By 1918, the schoolrooms had become inadequate.  They were poorly lighted and generally run down.  There were eight grades as in a public school and about 35 to 40 pupils in each class.  There was no kindergarten and no special classes for retarded or handicapped children.  The school, however, had in many ways compensated by continuing to develop an increasingly healthy and pleasant environment for the children.  The boys were shown a movie every week.  There were occasional lectures and theatricals produced by the boys themselves.  Hand ball, basketball and baseball were the favorite sports.

In 1921, the Christian Brothers gave up management of St. Vincent’s.  The Dominican Sisters agreed to take over the domestic work and the next year there were no teachers among the religious groups.  The Archbishop turned to the Marin County Superintendent of Schools.  St. Vincent’s was located in the Dixie School District where another school, the small one-room school known as the Dixie School, was located.  It had only ten pupils.  St. Vincent’s proposed to add nearly 400 pupils to the school roll of the district.  The only possible place for classes was in St.

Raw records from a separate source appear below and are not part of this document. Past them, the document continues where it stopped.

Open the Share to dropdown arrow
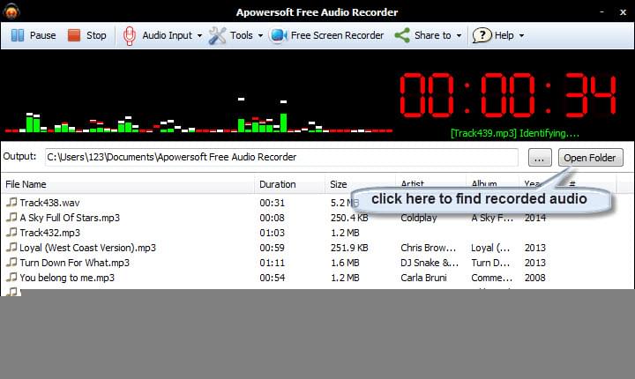The image size is (635, 379). (459, 36)
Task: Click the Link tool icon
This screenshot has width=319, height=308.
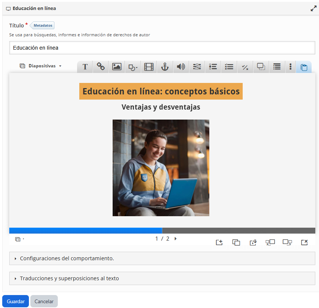Action: pyautogui.click(x=101, y=67)
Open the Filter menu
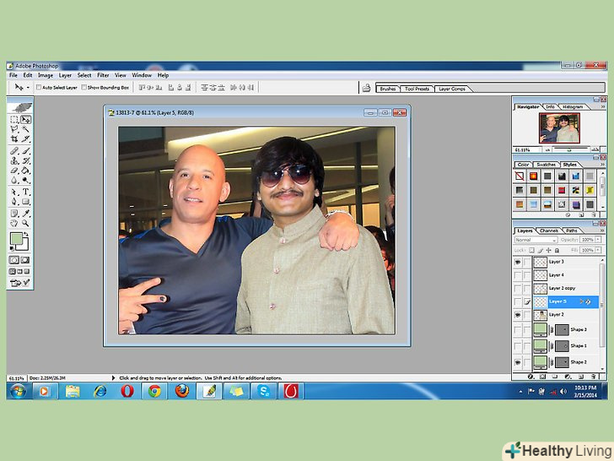This screenshot has width=614, height=461. (102, 75)
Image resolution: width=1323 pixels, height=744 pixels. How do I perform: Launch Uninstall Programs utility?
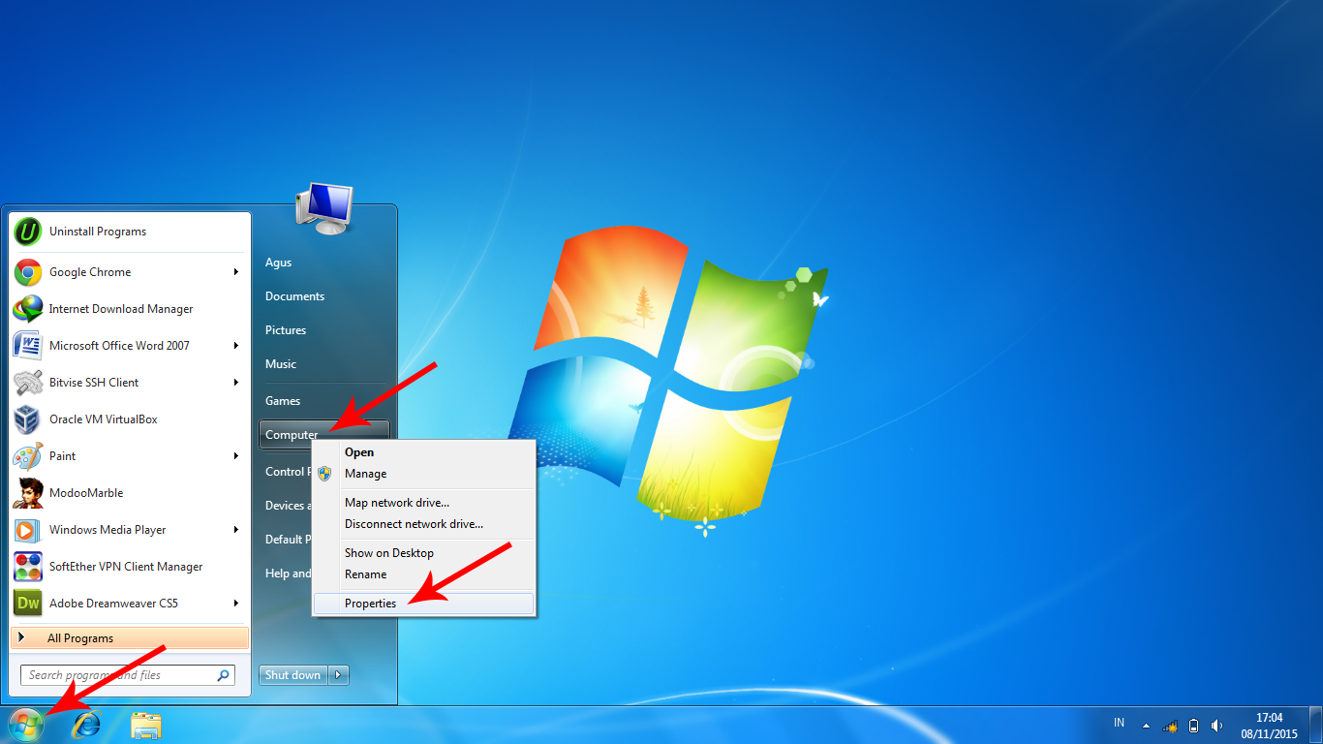coord(97,232)
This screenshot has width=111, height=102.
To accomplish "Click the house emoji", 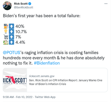I will point(6,42).
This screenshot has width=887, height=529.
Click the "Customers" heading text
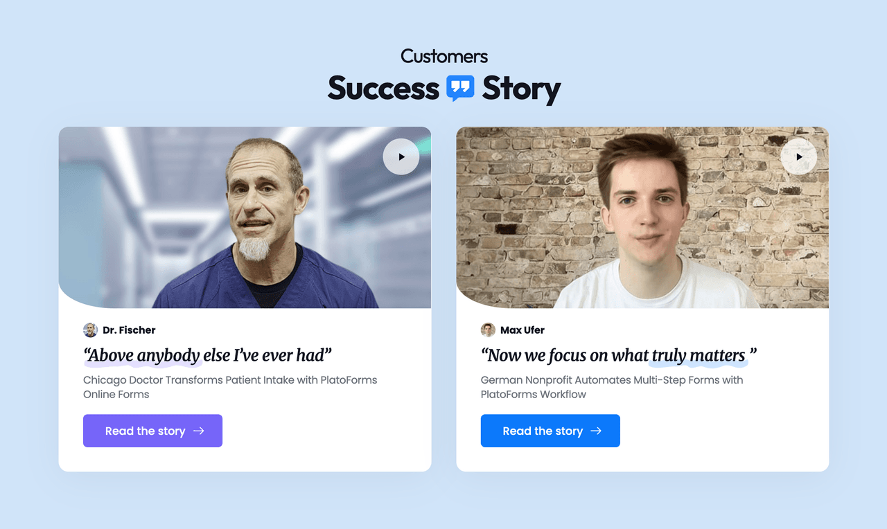pyautogui.click(x=444, y=56)
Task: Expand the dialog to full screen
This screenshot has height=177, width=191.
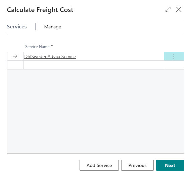Action: [x=168, y=9]
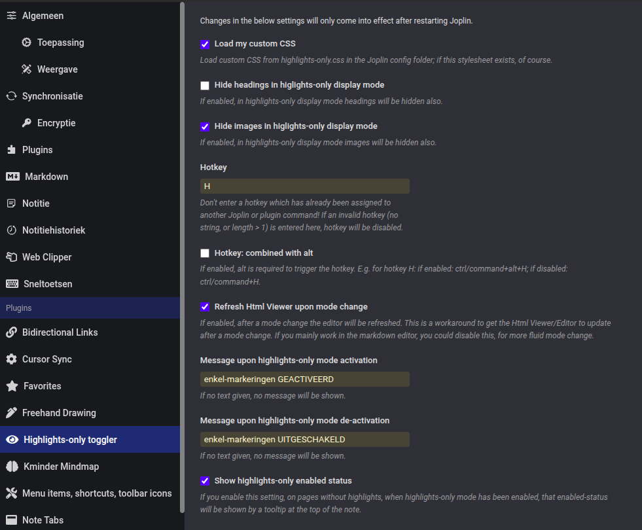This screenshot has height=530, width=642.
Task: Click the Freehand Drawing pencil icon
Action: click(x=12, y=413)
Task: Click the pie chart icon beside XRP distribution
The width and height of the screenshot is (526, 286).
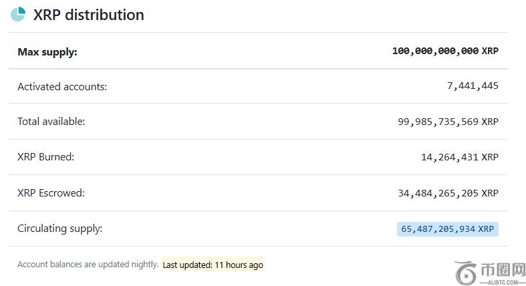Action: click(18, 14)
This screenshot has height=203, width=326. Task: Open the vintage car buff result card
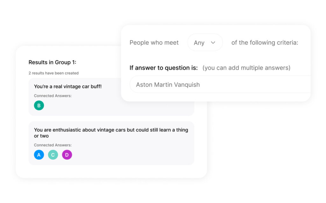click(111, 95)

Vincent’s own building.

With the help of the State Superintendent of Schools, Mr. Will C. Wood, the County Superintendent of Schools, Mr. James B. Davidson, with the cooperation of the Dixie District Board of Trustees, and with the financial backing, for five months, of Archbishop Hanna of San Francisco, St. Vincent’s School was able to continue.  The domestic help was secured from lay people, and the institution continued to do its job.  It is noteworthy that teachers from Marin County public schools left their regular jobs for a year to assist at St. Vincent’s.

Between 1923 and 1930 several changes occurred: The best ideas of the cottage system were incorporated as new buildings were built; State Aid through the aid to needy program was available to pay for the older boys; for the first time the upper grades were structured into that of a Commercial High School; a two year academic high school was started with Latin, Algebra, geometry, history, English and religion; the name, St. Vincent’s School for Boys was formally adopted and the policy to accept no more delinquent boys was established; the C.Y.O. (Catholic Youth Organization) developed its program at the school; a new swimming pool and gymnasium were built; new hobby clubs and a Boy Scout group were organized.  

In 1937, religious policy liberalized and mass was made optional for the older boys.  These boys were free to go to confession as they wished.  The older boys, too, were allowed greater social freedom and attended functions at nearby schools.  They went into town to shows and both gave and attended dances.

In 1940, under the Direction of Father Weber, the school became virtually self-sufficient in meeting its food needs.  It raised all of its own meat, vegetables and fruits as well as poultry and milk cows.

All the old buildings were gradually replaced.  Food production was self-contained and the school was able to function on a budget with the help of the Community Chests of San Francisco and Marin County.  In 1954, St. Vincent’s School for Boys had established a well-rounded program in a beautiful and complete plant.  A library and infirmary had been added.  New shops and a grammar school were added.  The refinements of a social worker, director of athletics and part-time remedial teacher were instituted.